___ THE INPUT ___
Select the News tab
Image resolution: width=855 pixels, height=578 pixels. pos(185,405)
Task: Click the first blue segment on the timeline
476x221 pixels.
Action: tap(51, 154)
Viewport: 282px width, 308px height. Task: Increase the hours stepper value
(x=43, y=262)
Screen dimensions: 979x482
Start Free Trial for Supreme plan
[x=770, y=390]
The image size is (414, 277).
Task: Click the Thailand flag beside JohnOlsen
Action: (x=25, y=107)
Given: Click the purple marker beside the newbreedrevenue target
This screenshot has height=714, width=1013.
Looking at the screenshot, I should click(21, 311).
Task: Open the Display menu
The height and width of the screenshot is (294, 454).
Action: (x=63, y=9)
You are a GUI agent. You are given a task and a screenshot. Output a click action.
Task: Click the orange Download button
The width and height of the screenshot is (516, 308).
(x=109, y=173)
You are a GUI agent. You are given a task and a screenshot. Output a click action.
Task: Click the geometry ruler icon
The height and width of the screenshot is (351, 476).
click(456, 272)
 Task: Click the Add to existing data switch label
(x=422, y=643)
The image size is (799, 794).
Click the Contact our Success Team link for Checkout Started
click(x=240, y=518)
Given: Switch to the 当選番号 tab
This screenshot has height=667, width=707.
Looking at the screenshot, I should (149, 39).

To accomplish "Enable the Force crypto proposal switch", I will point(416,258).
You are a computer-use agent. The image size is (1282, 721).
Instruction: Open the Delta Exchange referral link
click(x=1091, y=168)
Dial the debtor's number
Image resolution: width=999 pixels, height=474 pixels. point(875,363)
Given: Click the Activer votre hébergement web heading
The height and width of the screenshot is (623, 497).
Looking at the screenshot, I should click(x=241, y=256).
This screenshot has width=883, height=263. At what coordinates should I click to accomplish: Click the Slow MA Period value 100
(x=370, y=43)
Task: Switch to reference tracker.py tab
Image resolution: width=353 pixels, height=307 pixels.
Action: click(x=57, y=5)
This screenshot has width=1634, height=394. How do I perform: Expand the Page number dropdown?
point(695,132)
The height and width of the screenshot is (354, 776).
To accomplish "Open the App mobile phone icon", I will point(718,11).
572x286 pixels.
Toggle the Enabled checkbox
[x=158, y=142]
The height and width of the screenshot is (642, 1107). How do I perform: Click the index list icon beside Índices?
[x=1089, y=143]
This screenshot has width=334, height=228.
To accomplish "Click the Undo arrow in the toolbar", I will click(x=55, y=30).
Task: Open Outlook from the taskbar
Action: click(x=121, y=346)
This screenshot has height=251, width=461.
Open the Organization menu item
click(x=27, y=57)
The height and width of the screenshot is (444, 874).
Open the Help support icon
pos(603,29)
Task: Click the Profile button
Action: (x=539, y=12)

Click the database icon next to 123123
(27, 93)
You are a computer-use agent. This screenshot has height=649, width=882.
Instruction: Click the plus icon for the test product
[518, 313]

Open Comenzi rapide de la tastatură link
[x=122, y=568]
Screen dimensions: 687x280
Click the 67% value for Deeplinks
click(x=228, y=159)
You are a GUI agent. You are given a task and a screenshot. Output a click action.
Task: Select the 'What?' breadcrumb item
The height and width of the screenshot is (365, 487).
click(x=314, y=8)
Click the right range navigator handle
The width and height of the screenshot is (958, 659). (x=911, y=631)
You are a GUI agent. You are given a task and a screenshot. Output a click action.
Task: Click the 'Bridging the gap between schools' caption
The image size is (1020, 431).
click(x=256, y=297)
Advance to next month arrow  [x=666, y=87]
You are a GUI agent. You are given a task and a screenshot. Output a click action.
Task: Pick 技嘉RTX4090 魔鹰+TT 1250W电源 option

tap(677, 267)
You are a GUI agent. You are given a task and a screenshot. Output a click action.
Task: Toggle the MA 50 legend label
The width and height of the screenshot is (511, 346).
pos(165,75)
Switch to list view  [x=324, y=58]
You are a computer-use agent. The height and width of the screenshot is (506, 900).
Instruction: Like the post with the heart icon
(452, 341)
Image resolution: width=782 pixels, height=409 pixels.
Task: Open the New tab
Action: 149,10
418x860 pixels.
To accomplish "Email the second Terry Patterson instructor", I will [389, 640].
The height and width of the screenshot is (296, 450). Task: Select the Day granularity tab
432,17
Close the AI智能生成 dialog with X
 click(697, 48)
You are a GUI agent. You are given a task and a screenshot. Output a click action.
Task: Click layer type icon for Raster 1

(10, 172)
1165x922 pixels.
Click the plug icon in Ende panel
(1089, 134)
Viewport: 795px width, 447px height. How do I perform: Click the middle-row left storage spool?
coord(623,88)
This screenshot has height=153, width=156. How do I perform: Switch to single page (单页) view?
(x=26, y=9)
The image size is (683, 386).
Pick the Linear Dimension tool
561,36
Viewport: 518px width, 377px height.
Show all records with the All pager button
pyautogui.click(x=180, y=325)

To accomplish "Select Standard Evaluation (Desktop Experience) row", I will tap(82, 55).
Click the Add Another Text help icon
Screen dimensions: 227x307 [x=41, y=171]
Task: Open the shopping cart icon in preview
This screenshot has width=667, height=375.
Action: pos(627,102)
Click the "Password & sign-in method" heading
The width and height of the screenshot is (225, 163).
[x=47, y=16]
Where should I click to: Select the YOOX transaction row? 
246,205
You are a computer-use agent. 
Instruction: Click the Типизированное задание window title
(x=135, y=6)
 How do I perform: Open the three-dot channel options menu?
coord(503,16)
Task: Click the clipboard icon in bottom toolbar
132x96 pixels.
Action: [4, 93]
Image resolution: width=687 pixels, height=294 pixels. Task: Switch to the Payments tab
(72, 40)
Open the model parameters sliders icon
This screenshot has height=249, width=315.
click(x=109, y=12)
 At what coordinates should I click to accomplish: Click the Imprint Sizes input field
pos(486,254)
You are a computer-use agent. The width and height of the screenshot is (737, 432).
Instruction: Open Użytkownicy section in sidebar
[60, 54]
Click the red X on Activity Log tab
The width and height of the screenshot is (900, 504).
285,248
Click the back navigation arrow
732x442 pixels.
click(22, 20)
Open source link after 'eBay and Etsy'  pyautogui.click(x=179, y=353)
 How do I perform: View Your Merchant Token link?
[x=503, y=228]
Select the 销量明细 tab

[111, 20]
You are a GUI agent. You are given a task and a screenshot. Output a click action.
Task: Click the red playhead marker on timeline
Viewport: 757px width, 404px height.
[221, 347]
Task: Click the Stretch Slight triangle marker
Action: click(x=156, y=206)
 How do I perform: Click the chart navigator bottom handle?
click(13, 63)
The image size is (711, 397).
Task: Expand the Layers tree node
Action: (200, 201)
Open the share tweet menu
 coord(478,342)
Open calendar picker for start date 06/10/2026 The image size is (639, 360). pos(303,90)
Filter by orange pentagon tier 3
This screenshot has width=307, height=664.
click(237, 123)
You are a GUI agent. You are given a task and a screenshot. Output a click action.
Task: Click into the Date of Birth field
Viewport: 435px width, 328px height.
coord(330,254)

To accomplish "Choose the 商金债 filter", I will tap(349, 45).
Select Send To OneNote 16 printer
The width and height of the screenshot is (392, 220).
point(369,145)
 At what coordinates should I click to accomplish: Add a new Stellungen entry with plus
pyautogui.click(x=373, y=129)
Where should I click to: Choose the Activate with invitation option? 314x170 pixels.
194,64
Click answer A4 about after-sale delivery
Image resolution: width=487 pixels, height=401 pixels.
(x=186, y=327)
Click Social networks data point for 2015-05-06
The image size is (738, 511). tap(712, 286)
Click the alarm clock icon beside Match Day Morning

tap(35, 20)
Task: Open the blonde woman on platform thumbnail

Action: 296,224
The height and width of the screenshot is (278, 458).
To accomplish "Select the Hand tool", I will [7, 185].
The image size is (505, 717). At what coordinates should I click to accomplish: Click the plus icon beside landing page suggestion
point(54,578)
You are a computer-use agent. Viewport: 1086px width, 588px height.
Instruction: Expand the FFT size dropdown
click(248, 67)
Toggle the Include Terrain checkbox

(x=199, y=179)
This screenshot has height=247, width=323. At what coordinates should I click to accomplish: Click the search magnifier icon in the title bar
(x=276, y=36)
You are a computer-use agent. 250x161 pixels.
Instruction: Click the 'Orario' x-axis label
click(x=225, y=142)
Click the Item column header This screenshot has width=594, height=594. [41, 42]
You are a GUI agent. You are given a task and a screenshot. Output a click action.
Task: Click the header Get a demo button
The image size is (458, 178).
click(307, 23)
___
Starting at the line above that contains "418x860 pixels.", repeat each line exactly up to and including the line that contains "Open source link", and stop there.

> EXPECTED ANSWER
418x860 pixels.
To accomplish "Email the second Terry Patterson instructor", I will [389, 640].
The height and width of the screenshot is (296, 450). Task: Select the Day granularity tab
432,17
Close the AI智能生成 dialog with X
 click(697, 48)
You are a GUI agent. You are given a task and a screenshot. Output a click action.
Task: Click layer type icon for Raster 1

(10, 172)
1165x922 pixels.
Click the plug icon in Ende panel
(1089, 134)
Viewport: 795px width, 447px height. How do I perform: Click the middle-row left storage spool?
coord(623,88)
This screenshot has height=153, width=156. How do I perform: Switch to single page (单页) view?
(x=26, y=9)
The image size is (683, 386).
Pick the Linear Dimension tool
561,36
Viewport: 518px width, 377px height.
Show all records with the All pager button
pyautogui.click(x=180, y=325)

To accomplish "Select Standard Evaluation (Desktop Experience) row", I will tap(82, 55).
Click the Add Another Text help icon
Screen dimensions: 227x307 [x=41, y=171]
Task: Open the shopping cart icon in preview
This screenshot has width=667, height=375.
Action: pos(627,102)
Click the "Password & sign-in method" heading
The width and height of the screenshot is (225, 163).
[x=47, y=16]
Where should I click to: Select the YOOX transaction row? 
246,205
You are a computer-use agent. 
Instruction: Click the Типизированное задание window title
(x=135, y=6)
 How do I perform: Open the three-dot channel options menu?
coord(503,16)
Task: Click the clipboard icon in bottom toolbar
132x96 pixels.
Action: [4, 93]
Image resolution: width=687 pixels, height=294 pixels. Task: Switch to the Payments tab
(72, 40)
Open the model parameters sliders icon
This screenshot has height=249, width=315.
click(x=109, y=12)
 At what coordinates should I click to accomplish: Click the Imprint Sizes input field
pos(486,254)
You are a computer-use agent. The width and height of the screenshot is (737, 432).
Instruction: Open Użytkownicy section in sidebar
[60, 54]
Click the red X on Activity Log tab
The width and height of the screenshot is (900, 504).
285,248
Click the back navigation arrow
732x442 pixels.
click(22, 20)
Open source link after 'eBay and Etsy'  pyautogui.click(x=179, y=353)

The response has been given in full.